4°- Introduzione alla falegnameria tradizionale. Attrezzi particolari: le pialle

L'usanza di saldare un acciaio più duro ad una base di acciaio più duttile ampiamente utilizzata già in epoca romana (di cui ho parlato qui), nasceva per motivi di praticità rispetto alla forgiatura di grandi quantità di materiale ed era praticata anche sui “ferri” delle pialle.
Nel caso delle pialle inoltre occorre considerare che si tratta di utensili appositamente pensati per garantire maggior controllo sulla distanza di fenditura “d”, analizzata nei due esempi illustrati dal post iniziale dedicato a questi temi (leggi qui).

Denominazione delle varie parti che compongono una pialla
Se le pialle ad una occhiata superficiale, infatti, possono sembrare null'altro che delle lame taglienti inserite di traverso in supporti tradizionalmente realizzati in legno, esse sono molto più complesse.
La pialla è formata da un corpo detto ceppo nel quale viene realizzata una feritoia, che consente di fissare, alla profondità voluta, una lama tagliente detta ferro.
Il funzionamento, però, non è semplicemente dovuto all'azione della suola che guida il ferro in un tragitto rettilineo, impedendone eventuali oscillazioni, lungo la superficie da lavorare, ma esistono altri processi, alla base della meccanica che l'attrezzo mette in atto.
 
Trucioli di pialla in cui è possibile notare il susseguirsi di piccole fratture trasversali
Durante l'operazione di sollevamento del truciolo, esso viene spezzato grazie all'azione del ferro che, dopo averlo staccata col filo del tagliente, lo spinge col proprio dorso in avanti, comprimendolo verso l'interno della bocca il cui spigolo funge, in questo caso, da limitatore di truciolo.
Lo spezzettamento della venatura lignea che compone il truciolo è essenziale nell'utilizzo dell'utensile, perché limita la continuità della fibra asportata, consentendo lungo il movimento di avanzamento dell'attrezzo, un costante “riposizionamento” della lama, per aumentare il controllo dell'azione dell'artigiano.

Schema raffigurante l'azione della pialla volta a diminuire la distanza di fenditura

Per questo motivo, per il corretto utilizzo della pialla, la bocca deve avere un profilo anteriore netto e ben delineato; questo spigolo di pressione, per quanto soggetto ad usura deve sempre essere vivo, e il posizionamento del ferro deve avere una profondità proporzionale alla larghezza della fessura stessa.
Vedendo schematicamente l'azione di una pialla rappresentata in sezione, del resto, risulta evidente come la pressione stessa della suola finisca per comprimere la porzione di legno anteriore alla lama, permettendo di limitare il propagarsi di fenditure troppo lunghe.

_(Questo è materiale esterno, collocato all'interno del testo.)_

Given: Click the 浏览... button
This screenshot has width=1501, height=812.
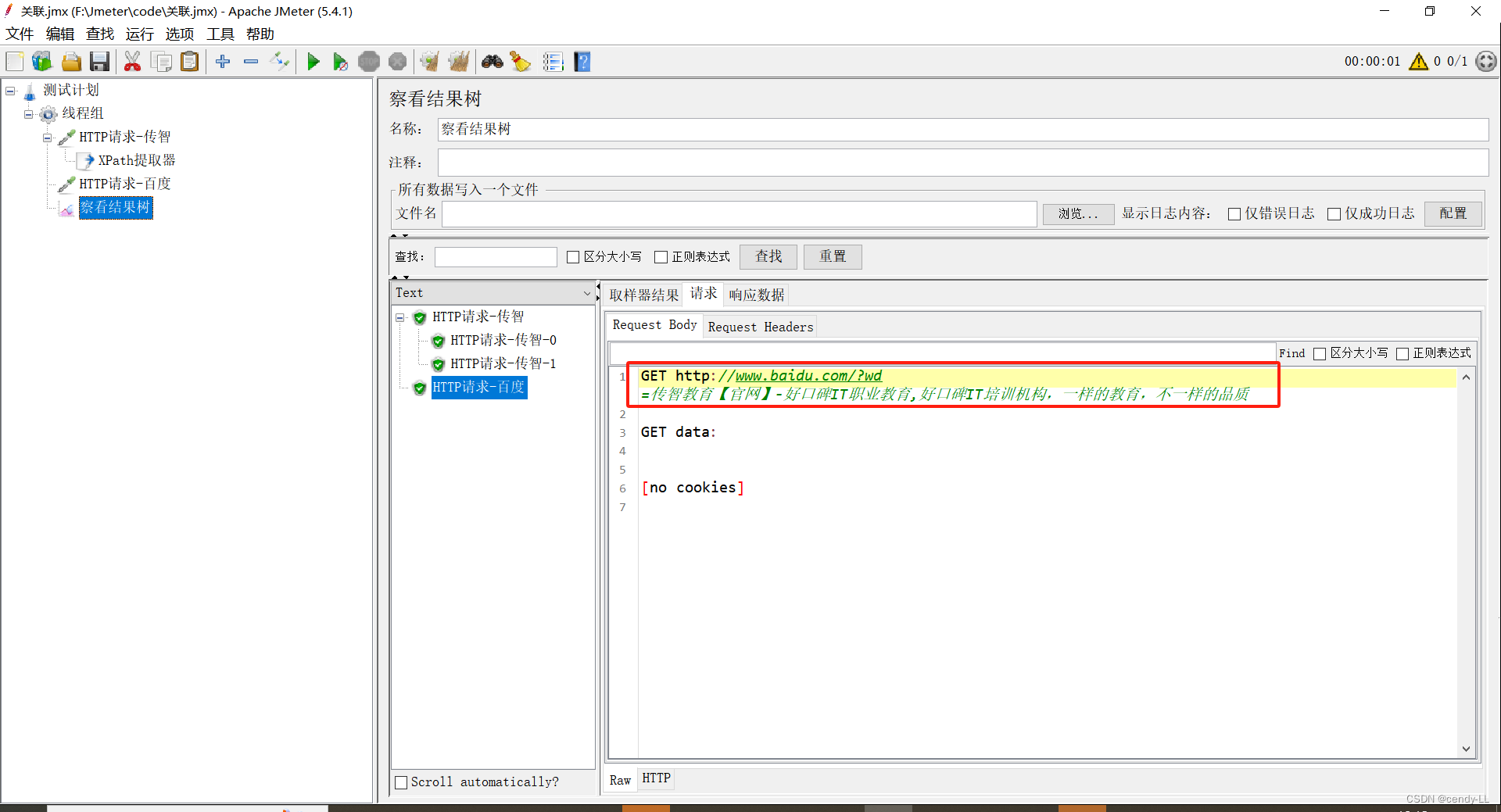Looking at the screenshot, I should [1078, 213].
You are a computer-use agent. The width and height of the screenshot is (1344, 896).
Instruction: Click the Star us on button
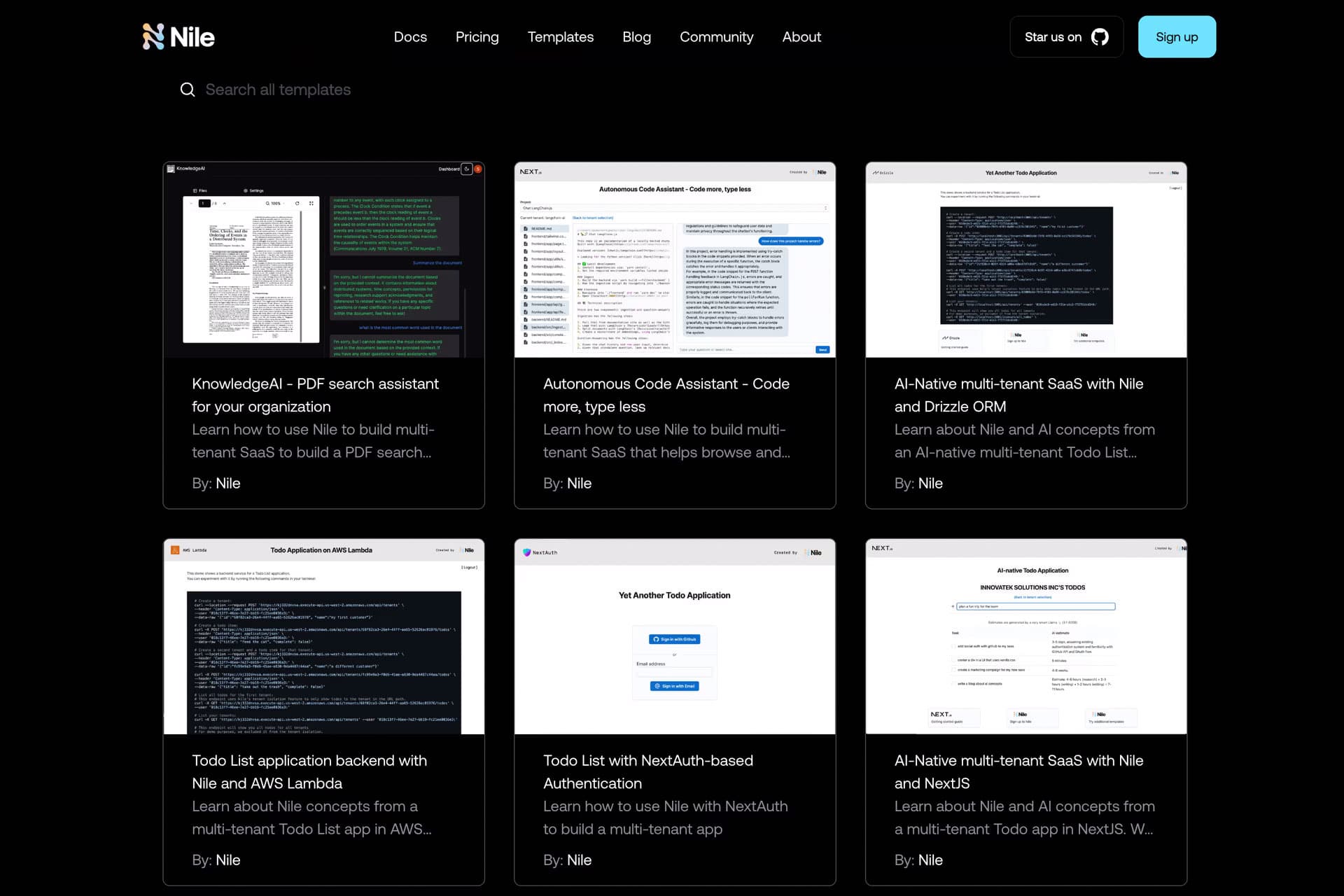click(x=1053, y=37)
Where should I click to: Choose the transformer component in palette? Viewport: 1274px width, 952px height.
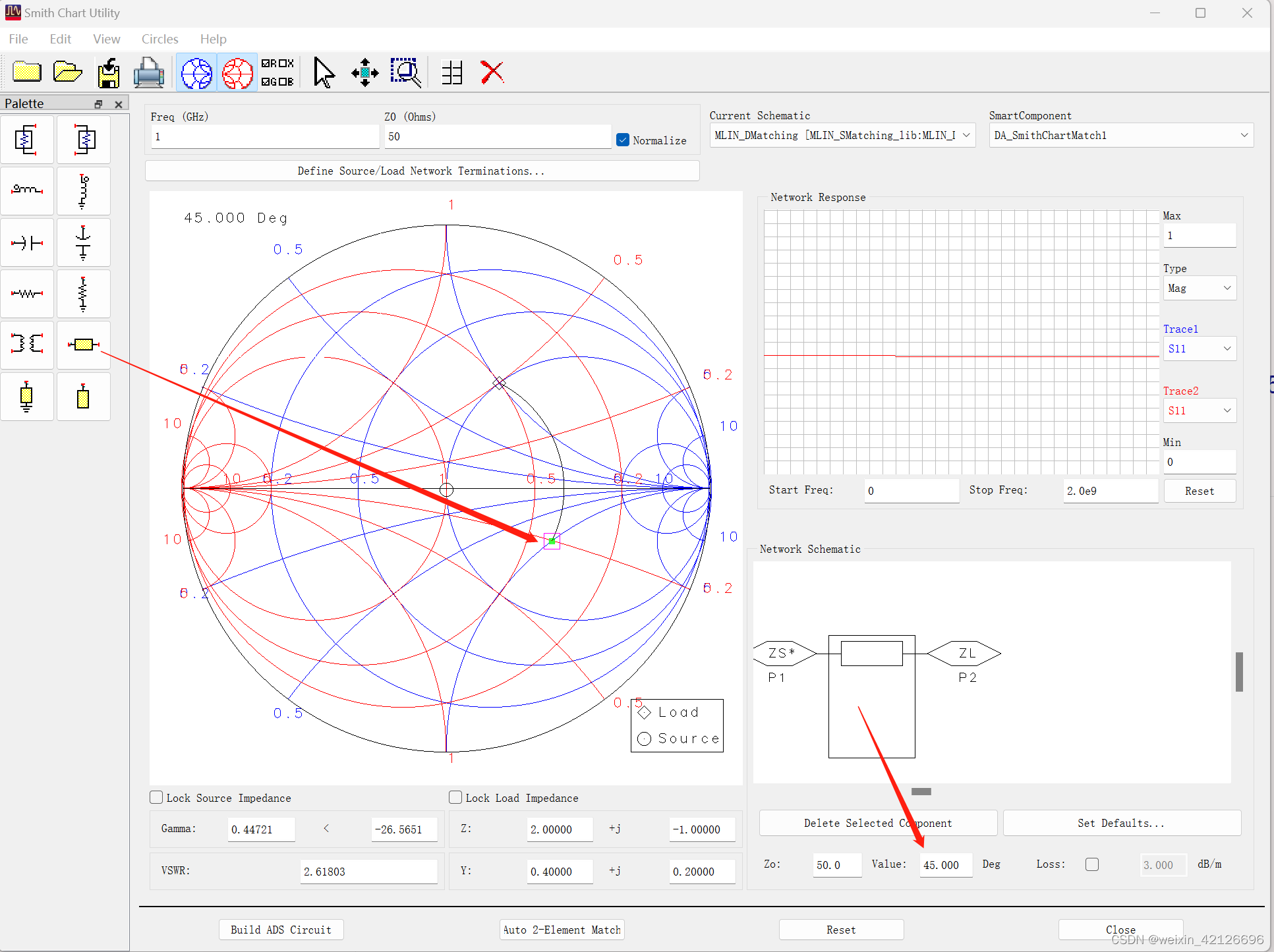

Due ritrovamenti di pialle di epoca romana

La prima traccia effettiva della presenza di pialle, in Europa, risale al primo secolo, ed è costituita da ritrovamenti nella città di Pompei sepolta dalla lava nell'eruzione vesuviana del 79 d. C.
In effetti esistono diversi ritrovamenti di pialle di epoca romana che attestano l'utilizzo storico di questo genere di attrezzi: secondo alcuni studiosi esse potevano essere realizzate anche con il ceppo completamente di legno, anche se prevalgono riscontri di attrezzi fatti in legno e metallo, con piastre in bronzo poste a rinforzo della suola (espediente utilissimo a rinforzare lo spigolo di pressione della bocca) e fissate al legno tramite borchie.
Il più completo degli esemplari giunti fino a noi (che prende il nome dalla località dove è stato rinvenuto nel 2000: Goodmanham nello Yorkshire) misura 33 cm di lunghezza ed ha una lama posta in sede con un angolo d'incidenza di 65 gradi.
Esso è databile dal II al IV secolo d.C. e, sebbene il particolare corpo realizzato in avorio lo renda piuttosto particolare e faccia pensare ad un proprietario agiato, per le sue particolarità tecniche, risulta del tutto conforme ai canoni della maggior parte delle pialle romane rinvenute.
Si tratta di caratteristiche che fanno ipotizzare ad un uso prevalente per scopi di rifinitura su legni abbastanza duri.